To the Editor: The COVID-19 pandemic, which has produced devastating effects on the health care system, has also affected the care of melanoma patients. During the first months of the pandemic, several studies from China pointed out that cancer patients infected with SARS-CoV-2 had a higher risk of complications.1 , 2 In particular, there were concerns as to whether anti-cancer drugs might increase the aggressiveness of the infection. Conversely, some recent studies from western countries have found no association between mortality and cancer treatment.3 , 4 Although an increased risk of death in patients with a cancer diagnosis is suggested, it is not fully confirmed.3, 4, 5 Most studies have included a limited number of melanoma patients (Supplemental Table I available via Mendeley at 10.17632/5b8h5hszdg.1).3, 4, 5
The Spanish Melanoma Group (GEM) started a national registry of melanoma patients infected with SARS-CoV-2 in Spain (Supplemental Fig 4). Here, we present data from the first 70 patients entered between April 1 and June 8, 2020. Thirty-nine (56%) patients had stage IV melanoma, 8 (11%) had stage III, 10 (14%) had stage II, and 14 (20%) had stage I. Thirty-six (51%) patients were undergoing active anti-cancer treatment, including 22 (31%) patients treated with anti-PD-1 antibodies and 14 (20%) with BRAF plus MEK inhibitors. Thirty-eight (54%) patients had no evidence of active tumor (no macroscopic disease). According to the Response Evaluation Criteria in Solid Tumors (RECIST) guideline, version 1.1, there were 20 (29%) patients with stable disease or tumor response and 12 (17%) with tumor progression as their best radiological response.

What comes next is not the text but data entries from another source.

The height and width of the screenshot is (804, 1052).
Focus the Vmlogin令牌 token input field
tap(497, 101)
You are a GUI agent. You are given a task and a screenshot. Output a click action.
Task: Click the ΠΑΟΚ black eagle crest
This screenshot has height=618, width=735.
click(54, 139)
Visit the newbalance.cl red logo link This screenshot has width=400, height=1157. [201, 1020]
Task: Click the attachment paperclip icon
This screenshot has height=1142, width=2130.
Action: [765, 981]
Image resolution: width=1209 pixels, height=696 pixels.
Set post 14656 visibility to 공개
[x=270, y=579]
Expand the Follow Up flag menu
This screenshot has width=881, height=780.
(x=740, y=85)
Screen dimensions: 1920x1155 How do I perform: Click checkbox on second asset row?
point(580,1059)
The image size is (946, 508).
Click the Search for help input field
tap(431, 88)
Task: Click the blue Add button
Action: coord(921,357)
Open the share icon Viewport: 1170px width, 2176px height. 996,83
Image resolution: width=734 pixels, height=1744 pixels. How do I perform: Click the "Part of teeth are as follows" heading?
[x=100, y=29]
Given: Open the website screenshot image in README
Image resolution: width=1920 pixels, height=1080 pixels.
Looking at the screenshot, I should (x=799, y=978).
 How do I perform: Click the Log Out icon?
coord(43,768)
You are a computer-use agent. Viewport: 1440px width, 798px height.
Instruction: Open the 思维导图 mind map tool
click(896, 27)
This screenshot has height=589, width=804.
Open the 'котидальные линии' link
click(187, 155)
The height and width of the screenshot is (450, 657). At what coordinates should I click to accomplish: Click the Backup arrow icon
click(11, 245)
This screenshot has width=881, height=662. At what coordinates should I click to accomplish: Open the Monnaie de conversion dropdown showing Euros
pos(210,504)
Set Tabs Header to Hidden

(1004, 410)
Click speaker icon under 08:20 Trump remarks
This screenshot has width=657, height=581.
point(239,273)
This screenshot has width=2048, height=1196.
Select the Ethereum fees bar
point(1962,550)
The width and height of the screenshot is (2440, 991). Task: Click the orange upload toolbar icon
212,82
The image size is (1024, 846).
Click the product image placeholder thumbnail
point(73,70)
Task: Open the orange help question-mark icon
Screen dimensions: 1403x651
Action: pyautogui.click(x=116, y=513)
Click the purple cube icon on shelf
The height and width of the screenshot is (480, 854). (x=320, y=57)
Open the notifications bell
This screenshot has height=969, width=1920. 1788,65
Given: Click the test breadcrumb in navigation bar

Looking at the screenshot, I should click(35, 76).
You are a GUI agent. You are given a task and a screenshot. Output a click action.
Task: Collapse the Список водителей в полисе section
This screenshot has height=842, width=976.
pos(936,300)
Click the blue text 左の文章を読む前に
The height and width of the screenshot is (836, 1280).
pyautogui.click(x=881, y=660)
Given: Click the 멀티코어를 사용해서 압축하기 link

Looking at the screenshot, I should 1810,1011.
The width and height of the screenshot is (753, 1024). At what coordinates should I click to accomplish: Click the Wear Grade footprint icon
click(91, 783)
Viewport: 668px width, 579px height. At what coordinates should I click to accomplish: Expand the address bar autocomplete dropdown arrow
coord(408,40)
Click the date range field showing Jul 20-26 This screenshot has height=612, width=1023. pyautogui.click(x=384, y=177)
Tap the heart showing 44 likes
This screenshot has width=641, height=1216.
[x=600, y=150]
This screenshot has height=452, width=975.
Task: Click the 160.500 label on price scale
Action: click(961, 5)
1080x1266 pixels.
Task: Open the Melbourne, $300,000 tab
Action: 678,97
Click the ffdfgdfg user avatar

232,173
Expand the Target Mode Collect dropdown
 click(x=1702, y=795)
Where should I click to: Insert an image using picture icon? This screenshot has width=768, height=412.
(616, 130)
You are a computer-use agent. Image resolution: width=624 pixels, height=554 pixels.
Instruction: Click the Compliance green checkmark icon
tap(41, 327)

In terms of the clinical severity of the infection, 20 (29%) patients were asymptomatic or had mild symptoms, 12 (17%) had moderate symptoms, 18 (26%) developed severe symptoms, and 20 (28%) had critical complications (Table I , Supplemental Fig 5).
Table I.
Baseline characteristics of COVID-19 infected melanoma patients according to melanoma treatment
| Characteristics | Total (N = 70) | Anti-PD-1 (N = 22) (31%) | BRAF/MEKi (N = 14) (20%) | No treatment∗ (N = 34) (49%) |
|---|---|---|---|---|
| Age, y | ||||
| Median (range) | 68 (6-95) | 68 (50-95) | 56 (6-91) | 71 (48-85) |
| Sex, n (%) | ||||
| Male | 47 (67) | 13 (59) | 8 (57) | 26 (76) |
| Melanoma stage, n (%) | ||||
| I | 14 (20) | 0 | 0 | 14 (41) |
| II | 10 (14) | 1 (4) | 0 | 9 (26) |
| III | 7 (10) | 3 (14) | 2 (12) | 2 (6) |
| IV | 39 (56) | 18 (82) | 12 (86) | 9 (26) |
| Clinical management, n (%) | ||||
| Outpatient | 21 (30) | 5 (23) | 4 (28) | 12 (35) |
| Hospitalized | 49 (70) | 17 (77) | 10 (71) | 22 (65) |
| ICU | 4 (6) | 3 (14) | 1 (7) | 0 (0) |
| COVID-19 severity, n (%) | ||||
| Asymptomatic/Mild | 20 (28) | 5 (23) | 6 (43) | 9 (26) |
| Moderate | 12 (17) | 5 (23) | 0 (0) | 7 (21) |
| Severe | 18 (26) | 6 (28) | 5 (36) | 7 (21) |
| Critical | 20 (29) | 6 (28) | 3 (21) | 11 (32) |
| COVID-19 evolution,† n (%) | 59† (100) | 18 | 12 | 29 |
| Resolved | 37 (63) | 10 (56) | 8 (66) | 19 (65) |
| Exitus by COVID-19 | 14 (21) | 4 (22) | 2 (17) | 8 (28) |
| Exitus by melanoma | 8 (13) | 4 (22) | 2 (17) | 2 (7) |
Anti-PD-1, Therapeutic anti-PD-1 antibody; BRAF/MEKi, BRAF inhibitors combined with MEK inhibitors drugs; ICU, intensive care unit; N, number of patients.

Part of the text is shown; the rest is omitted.